Investigations carried out by State Security officers -- responsible for combating anti-government activities -- claimed the eight arrested on Friday were "responsible for student activity in the outlawed organisation, and that they were behind most of the student demonstrations held in universities in recent months."
The fact that the arrested come from a number of governorates led police to accuse them of being leaders local chapters of the organisation. The group of eight were also charged with seeking to hold a secret gathering for female university students who sympathise with the Muslim Brotherhood, and "raising huge amounts of money, under the pretence that it was going to be sent to support the Palestinian uprising, while the money was used to produce anti-government leaflets and to finance the organisation's activities."
Police said they seized nearly 80 computer discs which allegedly contained "vital information" on the Brotherhood's secret activities and their so-called international organisation. Being the oldest political Islam group in the Arab world, the Brotherhood have branches in nearly every Arab country, plus several Islamic ones.

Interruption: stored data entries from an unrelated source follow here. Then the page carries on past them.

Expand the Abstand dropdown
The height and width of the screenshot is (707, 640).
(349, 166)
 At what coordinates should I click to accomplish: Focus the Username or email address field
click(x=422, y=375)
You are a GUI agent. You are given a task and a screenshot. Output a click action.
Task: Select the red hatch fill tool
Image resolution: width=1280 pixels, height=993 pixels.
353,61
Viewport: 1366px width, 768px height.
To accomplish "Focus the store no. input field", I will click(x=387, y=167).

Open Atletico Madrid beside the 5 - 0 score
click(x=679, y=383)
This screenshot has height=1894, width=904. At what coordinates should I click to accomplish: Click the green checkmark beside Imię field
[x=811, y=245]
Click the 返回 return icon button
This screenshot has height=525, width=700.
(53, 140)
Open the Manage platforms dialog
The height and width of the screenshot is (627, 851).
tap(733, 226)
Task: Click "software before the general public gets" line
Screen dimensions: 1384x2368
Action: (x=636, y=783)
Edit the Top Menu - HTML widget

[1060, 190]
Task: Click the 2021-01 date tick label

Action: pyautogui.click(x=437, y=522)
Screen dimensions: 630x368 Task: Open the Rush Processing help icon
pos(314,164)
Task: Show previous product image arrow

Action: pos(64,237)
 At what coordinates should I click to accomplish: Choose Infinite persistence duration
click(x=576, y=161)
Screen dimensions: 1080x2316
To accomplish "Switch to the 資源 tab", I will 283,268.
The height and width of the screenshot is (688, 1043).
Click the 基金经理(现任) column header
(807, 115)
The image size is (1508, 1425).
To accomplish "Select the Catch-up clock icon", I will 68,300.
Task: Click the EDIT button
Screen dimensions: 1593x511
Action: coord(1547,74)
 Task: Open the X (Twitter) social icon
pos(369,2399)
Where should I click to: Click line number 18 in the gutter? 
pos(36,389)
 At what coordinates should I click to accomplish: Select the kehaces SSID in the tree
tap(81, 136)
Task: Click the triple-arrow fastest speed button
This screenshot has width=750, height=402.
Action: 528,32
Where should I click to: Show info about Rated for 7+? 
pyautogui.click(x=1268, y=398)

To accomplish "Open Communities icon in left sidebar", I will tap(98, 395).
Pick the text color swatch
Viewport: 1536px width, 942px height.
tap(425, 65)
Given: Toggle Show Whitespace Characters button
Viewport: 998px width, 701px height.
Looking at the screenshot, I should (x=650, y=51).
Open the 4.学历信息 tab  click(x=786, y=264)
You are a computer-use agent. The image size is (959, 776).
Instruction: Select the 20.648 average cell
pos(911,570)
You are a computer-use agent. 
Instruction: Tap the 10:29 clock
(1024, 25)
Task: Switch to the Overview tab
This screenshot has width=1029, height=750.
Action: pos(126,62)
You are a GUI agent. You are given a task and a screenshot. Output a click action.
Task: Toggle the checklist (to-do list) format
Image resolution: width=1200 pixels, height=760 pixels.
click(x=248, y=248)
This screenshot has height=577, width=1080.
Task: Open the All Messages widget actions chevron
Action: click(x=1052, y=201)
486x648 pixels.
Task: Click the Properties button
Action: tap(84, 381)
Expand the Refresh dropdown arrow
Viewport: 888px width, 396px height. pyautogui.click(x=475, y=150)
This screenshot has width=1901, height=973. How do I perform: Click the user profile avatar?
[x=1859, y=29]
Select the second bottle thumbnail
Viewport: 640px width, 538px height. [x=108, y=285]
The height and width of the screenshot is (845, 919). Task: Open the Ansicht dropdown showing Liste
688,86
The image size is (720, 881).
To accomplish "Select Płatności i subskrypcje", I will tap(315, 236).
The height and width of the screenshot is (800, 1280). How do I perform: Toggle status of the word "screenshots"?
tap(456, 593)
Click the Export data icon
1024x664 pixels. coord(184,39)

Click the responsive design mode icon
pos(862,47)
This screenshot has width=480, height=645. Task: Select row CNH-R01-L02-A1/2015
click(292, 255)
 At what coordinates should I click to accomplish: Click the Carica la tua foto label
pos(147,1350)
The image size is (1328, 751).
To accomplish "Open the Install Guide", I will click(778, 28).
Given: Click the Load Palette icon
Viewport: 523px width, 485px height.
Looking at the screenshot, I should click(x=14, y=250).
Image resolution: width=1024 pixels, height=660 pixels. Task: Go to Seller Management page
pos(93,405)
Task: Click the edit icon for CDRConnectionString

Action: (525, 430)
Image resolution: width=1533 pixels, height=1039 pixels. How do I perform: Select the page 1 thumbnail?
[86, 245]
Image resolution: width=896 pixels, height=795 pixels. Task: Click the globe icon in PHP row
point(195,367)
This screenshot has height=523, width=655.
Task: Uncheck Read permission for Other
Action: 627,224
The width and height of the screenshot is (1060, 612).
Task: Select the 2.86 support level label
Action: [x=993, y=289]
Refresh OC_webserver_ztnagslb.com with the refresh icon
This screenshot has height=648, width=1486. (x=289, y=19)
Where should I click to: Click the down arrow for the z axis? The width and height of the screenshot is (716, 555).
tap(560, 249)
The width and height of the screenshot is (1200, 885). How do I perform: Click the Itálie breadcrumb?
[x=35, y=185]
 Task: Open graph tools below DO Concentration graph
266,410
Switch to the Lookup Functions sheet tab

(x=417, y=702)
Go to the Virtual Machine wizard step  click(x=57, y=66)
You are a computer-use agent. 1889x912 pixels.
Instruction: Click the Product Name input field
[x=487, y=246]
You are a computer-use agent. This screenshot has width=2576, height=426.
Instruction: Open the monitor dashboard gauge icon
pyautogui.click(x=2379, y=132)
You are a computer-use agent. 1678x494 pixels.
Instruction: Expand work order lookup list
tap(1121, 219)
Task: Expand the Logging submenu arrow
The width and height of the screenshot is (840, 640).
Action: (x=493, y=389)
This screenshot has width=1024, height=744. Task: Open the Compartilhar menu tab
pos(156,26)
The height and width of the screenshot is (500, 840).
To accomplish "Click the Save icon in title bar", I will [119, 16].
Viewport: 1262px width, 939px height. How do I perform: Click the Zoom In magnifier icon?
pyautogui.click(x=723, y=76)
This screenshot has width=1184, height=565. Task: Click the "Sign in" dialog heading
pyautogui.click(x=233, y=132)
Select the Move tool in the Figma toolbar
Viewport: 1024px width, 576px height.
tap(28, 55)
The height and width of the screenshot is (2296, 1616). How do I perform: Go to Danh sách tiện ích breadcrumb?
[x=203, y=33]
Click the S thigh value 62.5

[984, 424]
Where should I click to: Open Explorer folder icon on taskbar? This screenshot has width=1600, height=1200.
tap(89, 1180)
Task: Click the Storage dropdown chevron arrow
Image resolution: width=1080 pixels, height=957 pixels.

Adel Abdel-Maqsoud, a lawyer known for defending Muslim Brotherhood members, told Al-Ahram Weekly that "there was nothing new in the charges made against defendants. They are the same accusations the government has been levelling at the group in recent years: membership in an illegal group and seeking to overthrow the government." Abdel- Maqsoud said he was particularly surprised that the arrests took place at a time when there were no major student demonstrations taking place in support of the Intifada or against the United States's war in Afghanistan. He reiterated the same argument made by Brotherhood leaders after the arrest of the first group of 22 in November: that the government is seeking to benefit from the anti-terrorism campaign led by the United States to launch a new crackdown against all political Islamic groups.
Meanwhile, another military trial of Islamists resumed its hearings this week. Lawyers defending 94 members of a previously unknown group, dubbed Al-Wa'ad, or the Promise, told the court on Monday that their clients were innocent and that they were astonished to have been put on trial in the first place.
Most of the defendants in the Al-Wa'ad case were arrested in May and charged with seeking to smuggle weapons and funds to the Palestinian militant group, Hamas. The defendants, who include two prominent mosque preachers, three from the Russian republic of Daghestan and three Egyptians with dual nationality, were also charged with sending members of the group abroad to receive military training to be able to carry out terrorist acts. Some of the defendants allegedly went to Chechnya to fight Russian troops suppressing resistance there.
However, after 11 September, new, and more serious charges were added. The defendants, including seven who are being tried in absentia, were accused of seeking to assassinate top government officials, ministers and pro- government religious scholars. They were also charged with seeking to topple the government by force. Lawyers on Sunday told the court that the items seized from the defendants did not match at all the charges made against them. "Only a few bullets and one pistol were seized from some defendants," said Abdel-Halim Mandour, an Islamist lawyer. "Could this ever be enough to assassinate all the figures mentioned in the investigations or topple the government with its army and advanced weapons," he added sarcastically.
The military trial, held at the Haikstep army base north of Cairo, resumed yesterday to hear closing remarks by lawyers.